Would it be fun to have a thread where people share really fancy one liners? I think so - I think it’d be a great way to show off some of Julia to newcomers but also share some cool code. I’ll kick the thread off with 2-3,
"""
SquareEuclideanDistance(X)
Returns the squared Grahm aka the euclidean distance matrix of `X`.
Note: Tamas Paap correctly showed this should be two lines for performance.
"""
SquareEuclideanDistance(X) = ( sum(X .^ 2, dims = 2) .+ sum(X .^ 2, dims = 2)') .- (2 * X * X')
"""
SquareEuclideanDistance(X, Y)
Returns the squared euclidean distance matrix of X and Y such that the columns are the samples in Y.
"""
SquareEuclideanDistance(X, Y) = ( sum(X .^ 2, dims = 2) .+ sum(Y .^ 2, dims = 2)') .- (2 * X * Y')
"""
Sinc interpolation
Y - vector of a line shape
S - Sampled domain of Y
Up - Upsampled X vector
"""
SincInterpolation(Y, S, Up) = sinc.( (Up .- S') ./ (S[2] - S[1]) ) * Y
This is a nice example about the dangers of preferring one-liners: you seem to be calculating sum(X .^ 2, dims = 2)twice. You can rewrite this exact same algorithm as
I don’t think one should ever purposefully write one-liners in Julia. If a function turns out to fit on one line, fine, if it doesn’t, then it doesn’t. Trying to make it “fancy” just leads to obfuscated and occasionally suboptimal code.
For example, in
function calculate_foo_bar(X, Y)
foo = some_complicated_expression
bar = some_other_complicated_expression
foo, bar
end
is much more readable and easier to refactor than
function calculate_foo_bar(X, Y)
some_complicated_expression, some_other_complicated_expression
end
Since there is no cost to just naming partial results in variables and using them that way, it is generally preferable when it makes code easier to read.
Awe man, there goes my fun with a lecture… It’s a little bit of a hyperbole to say it’s ‘dangerous’, but yea I didn’t clean up that first function.

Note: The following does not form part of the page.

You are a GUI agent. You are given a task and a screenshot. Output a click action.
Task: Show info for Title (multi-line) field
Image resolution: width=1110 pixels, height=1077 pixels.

You’re right it is more efficient to express that first function as you have but the one-line the solution you offer only works for vectors and fails on matrices.
If you look at the second function I posted. What you see is that the first function is a nongeneral use-case of that.
I timed the second function and it was as optimal as I could get that operation to be due to broad-casting and outperformed many variants written in python and works easily on GPUArrays. My mistake was not taking the time to work through it for the case where X == Y. Readability is important but efficiency/performance really matters when calculating distance matrices. My apologies.
For fun here’s an alternative to yours that keeps things as integer types
Hmmm, I see…so my example wasn’t type stable because 1:10 are integers, but the ./ 2 operation causes them to be converted to floats, right? I’ve seen that people sometimes go to great lengths to achieve type stability but I’m not sure what the issue is. Is it just a performance concern? (sorry to change the topic of the thread)
Would this solve the type instability issue with my above example?
Type stability is a concept that is only applicable to functions, and your code isn’t one — it’s calculating a constant. BTW, the compiler can infer it perfectly fine:
Actually, it’s the / 2 that yields floats, the broadcasting dot does nothing here, since it’s pure scalar division.
There is no type stability issue, integer divided by integer gives a float, and that is perfectly predictable. The new code is float divided by float, which, predictably, gives a float.
Type instability means that the compiler is unable to predict the types in your code, because they can change based on the value of your inputs (as opposed to their types). So both of your expressions were type stable.
Edit: BTW, iseven only works for Integers not floats.
here’s one of my favorites… Just came into use in my new package
#Approximate the derivative of an arbitrary edit - complex analytic function(fn) at a given point x.
ComplexStepDerivative(fn, x, eps = 1e-11) = imag( fn( x + (eps * 1.0im)) ) / eps
That is a neat trick, though ForwardDiff.derivative would be better — it’s almost the same trick numerically but using dual numbers rather than complex numbers for the automatic differentiation. This is more principled and has many tricks to make it more robust:
There was a discussion about the complex step method a while ago here:
It is a neat trick, but it only works for complex analytic functions, which essentially rules out all nontrivial programs. Moreover, it can just fail silently (without erroring), which is a debugging nightmare.
So I don’t think it is something one would use in practice in any language. Incidentally, if a language for scientific computing doesn’t allow a disciplined AD implementation in 2019, prospects for that language are quite grim.